- **ACTIVITY**:
Within the records below, how many lines hold the string "Height"? State that number and nothing else.

[Stored data]
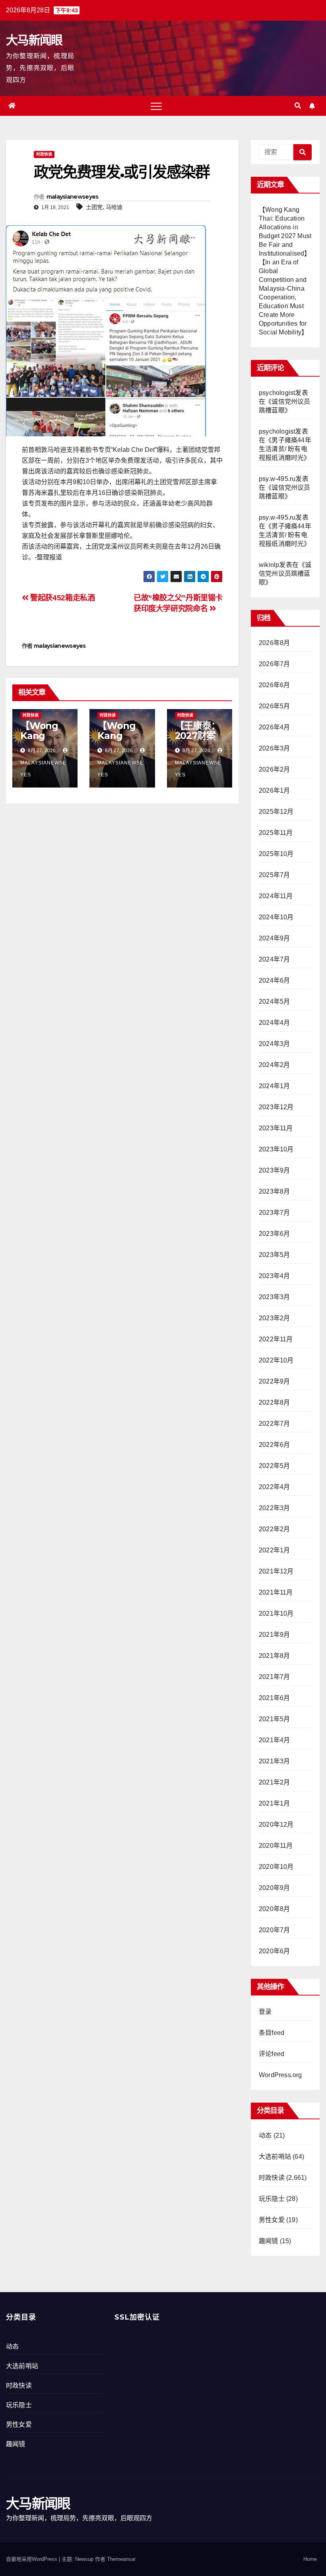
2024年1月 (274, 1086)
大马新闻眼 (34, 40)
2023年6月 (274, 1233)
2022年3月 (274, 1508)
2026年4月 (274, 727)
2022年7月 (274, 1423)
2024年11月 (276, 896)
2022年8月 (274, 1402)
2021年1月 (274, 1803)
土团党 (94, 207)
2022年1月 (274, 1550)
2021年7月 (274, 1676)
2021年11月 (276, 1592)
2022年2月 (274, 1529)
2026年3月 (274, 748)
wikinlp (269, 564)
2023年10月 (276, 1149)
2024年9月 (274, 938)
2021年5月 (274, 1719)
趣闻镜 (268, 2241)
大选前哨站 (275, 2156)
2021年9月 (274, 1634)
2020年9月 (274, 1887)
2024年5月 (274, 1001)
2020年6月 (274, 1951)
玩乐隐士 (272, 2198)
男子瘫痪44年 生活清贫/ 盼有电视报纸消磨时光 (285, 449)
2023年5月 (274, 1254)
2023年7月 (274, 1212)
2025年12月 (276, 811)
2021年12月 (276, 1571)
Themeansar (121, 2559)
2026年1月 (274, 790)
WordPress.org (280, 2075)
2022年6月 (274, 1444)
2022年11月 (276, 1339)
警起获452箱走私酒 (62, 598)
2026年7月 (274, 664)
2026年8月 (274, 642)
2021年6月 (274, 1698)
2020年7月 (274, 1930)
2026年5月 (274, 706)
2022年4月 (274, 1486)
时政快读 (44, 154)
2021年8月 (274, 1655)
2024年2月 (274, 1064)
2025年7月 (274, 875)
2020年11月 (276, 1845)
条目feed (271, 2032)
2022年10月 (276, 1360)
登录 (265, 2011)
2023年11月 (276, 1128)
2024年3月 (274, 1043)
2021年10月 (276, 1613)
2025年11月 (276, 832)
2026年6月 (274, 685)
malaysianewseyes (73, 196)
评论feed (271, 2053)
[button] (298, 105)
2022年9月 (274, 1381)
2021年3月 (274, 1761)
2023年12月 (276, 1107)
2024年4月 (274, 1022)
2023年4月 (274, 1275)
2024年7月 (274, 959)
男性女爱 (272, 2219)
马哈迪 (114, 207)
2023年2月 (274, 1318)
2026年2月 (274, 769)
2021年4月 (274, 1740)
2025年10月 (276, 853)
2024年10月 (276, 917)
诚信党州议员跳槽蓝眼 (285, 573)
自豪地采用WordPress (32, 2559)
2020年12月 (276, 1824)
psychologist (277, 392)
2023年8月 (274, 1191)
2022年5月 (274, 1465)
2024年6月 (274, 980)
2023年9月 (274, 1170)
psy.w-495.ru (277, 478)
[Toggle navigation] (156, 106)
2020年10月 (276, 1866)
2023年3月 (274, 1297)
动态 (265, 2135)
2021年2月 (274, 1782)
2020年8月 (274, 1909)
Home (310, 2559)
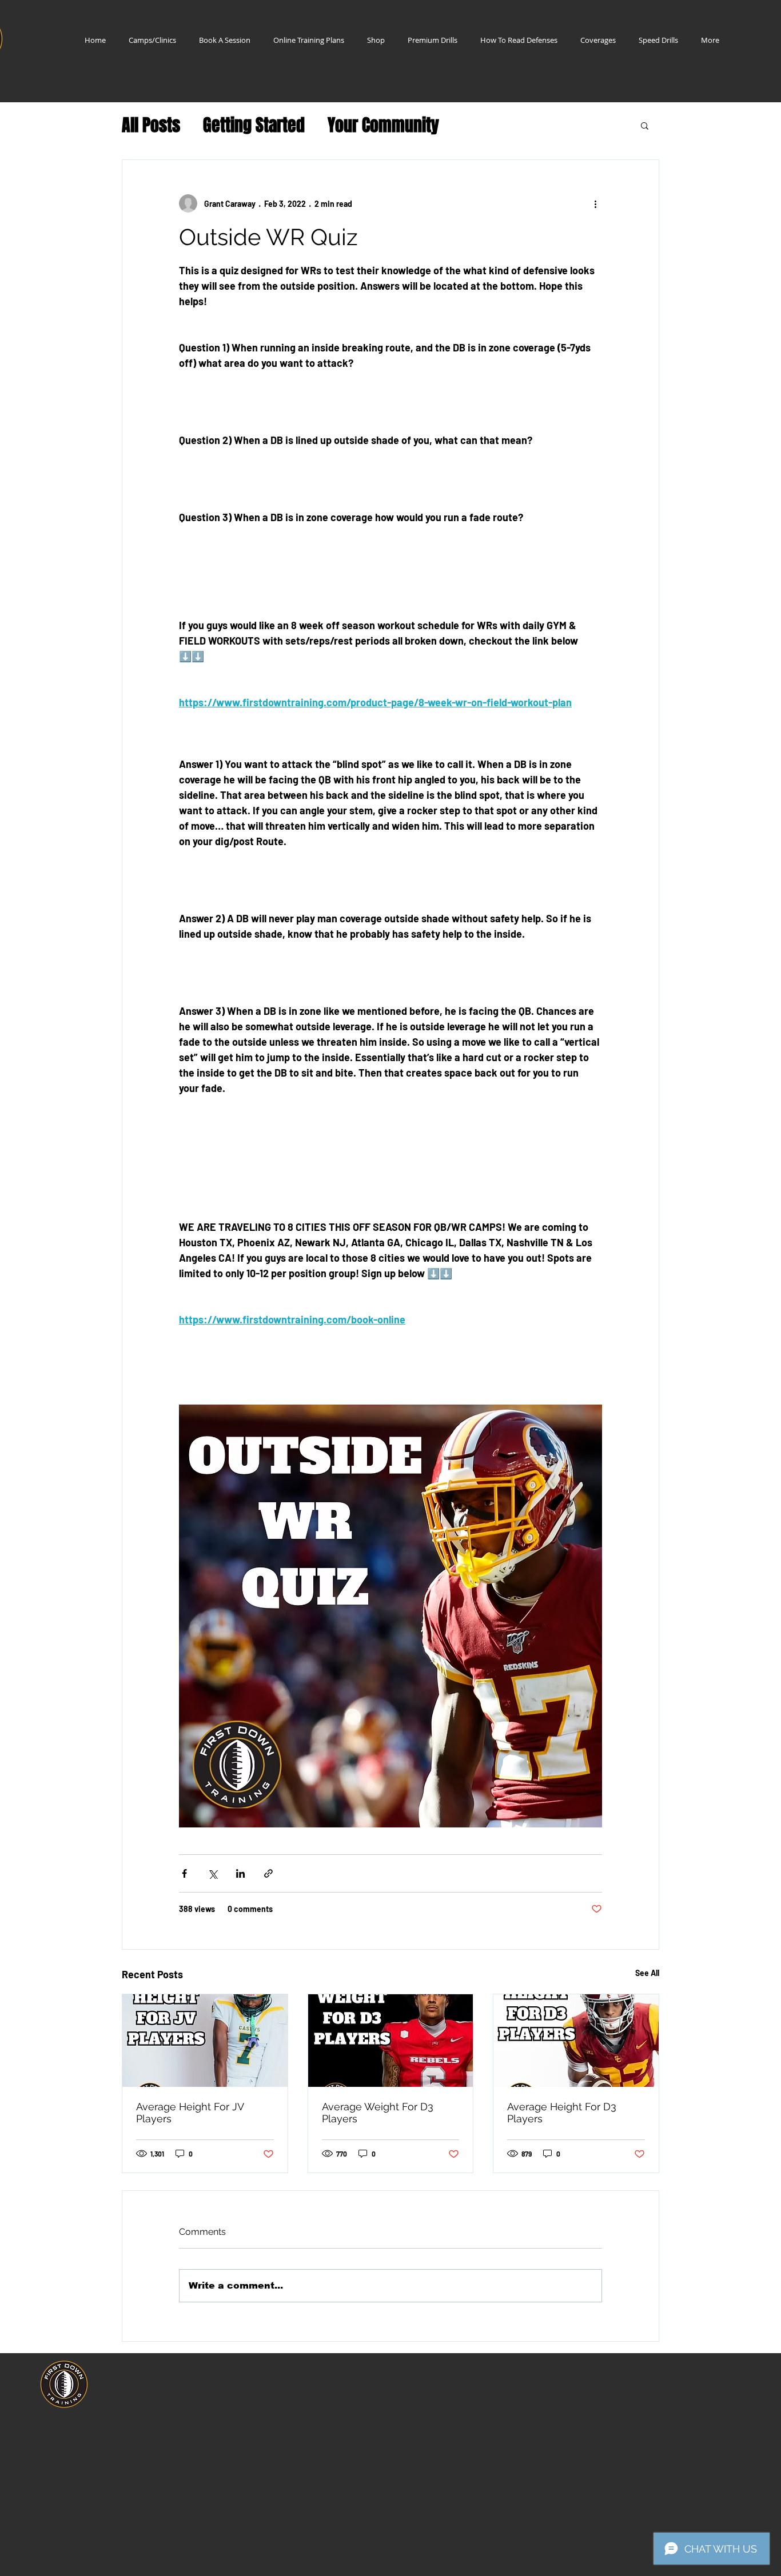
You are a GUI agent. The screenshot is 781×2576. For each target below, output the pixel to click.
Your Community (383, 125)
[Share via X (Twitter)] (212, 1873)
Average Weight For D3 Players (377, 2113)
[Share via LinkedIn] (240, 1873)
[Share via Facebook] (184, 1873)
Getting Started (254, 125)
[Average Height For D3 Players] (576, 2040)
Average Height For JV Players (190, 2113)
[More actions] (595, 203)
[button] (644, 125)
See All (647, 1973)
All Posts (151, 125)
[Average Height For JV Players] (205, 2040)
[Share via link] (268, 1873)
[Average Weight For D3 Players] (390, 2040)
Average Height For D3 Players (561, 2113)
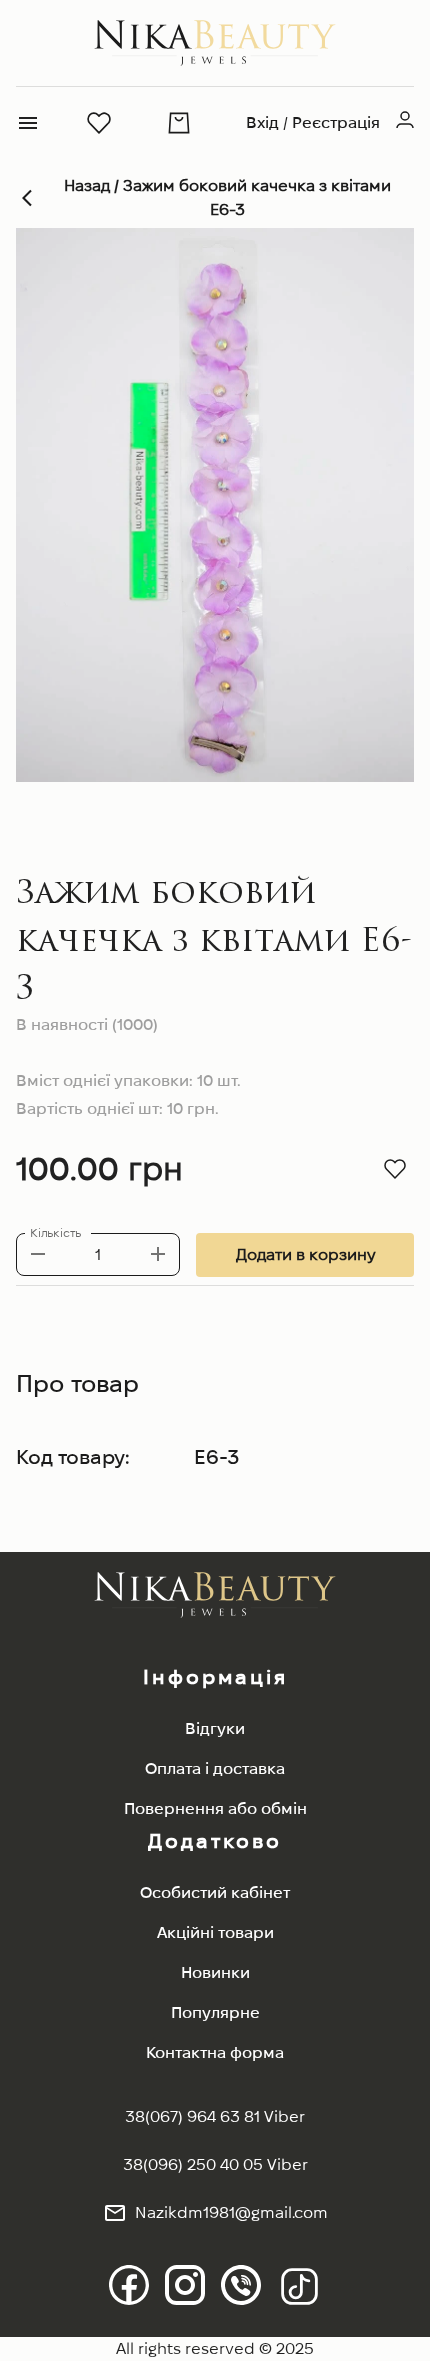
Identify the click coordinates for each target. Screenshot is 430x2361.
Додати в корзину (305, 1254)
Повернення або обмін (215, 1808)
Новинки (215, 1972)
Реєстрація (336, 122)
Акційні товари (215, 1932)
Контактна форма (215, 2052)
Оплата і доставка (215, 1768)
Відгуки (215, 1728)
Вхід (262, 122)
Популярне (215, 2012)
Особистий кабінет (215, 1892)
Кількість (55, 1232)
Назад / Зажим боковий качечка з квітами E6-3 (227, 197)
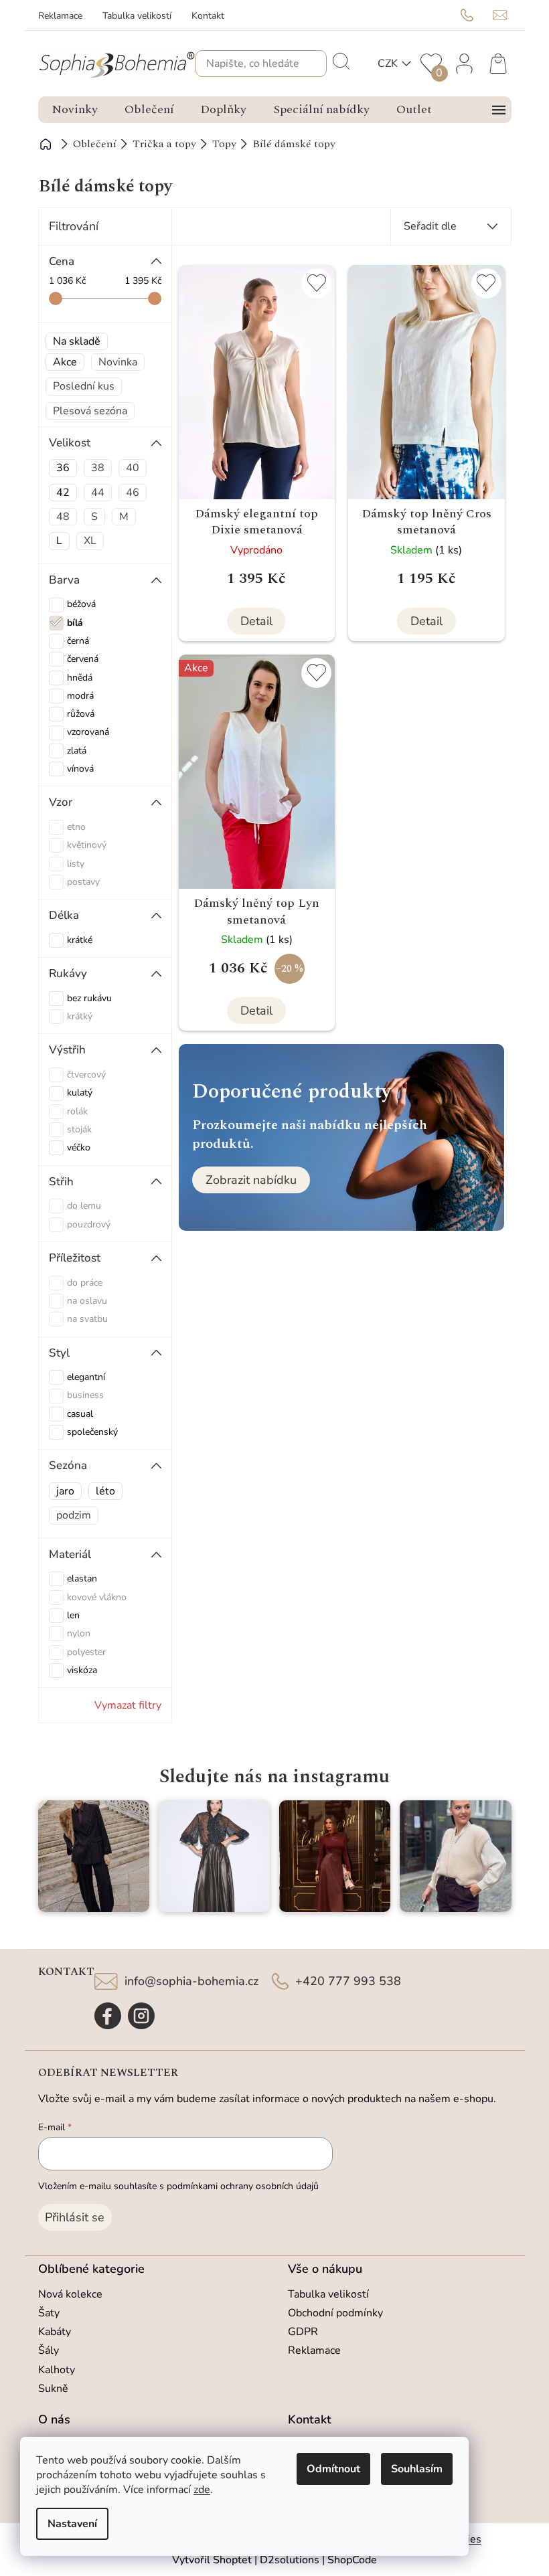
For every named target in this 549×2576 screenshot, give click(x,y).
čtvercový (86, 1074)
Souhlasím (417, 2469)
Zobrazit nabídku (251, 1180)
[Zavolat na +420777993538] (477, 15)
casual (80, 1413)
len (73, 1615)
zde (201, 2489)
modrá (80, 695)
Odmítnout (333, 2469)
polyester (86, 1652)
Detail (256, 621)
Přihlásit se (74, 2217)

- **RESPONSE**:
4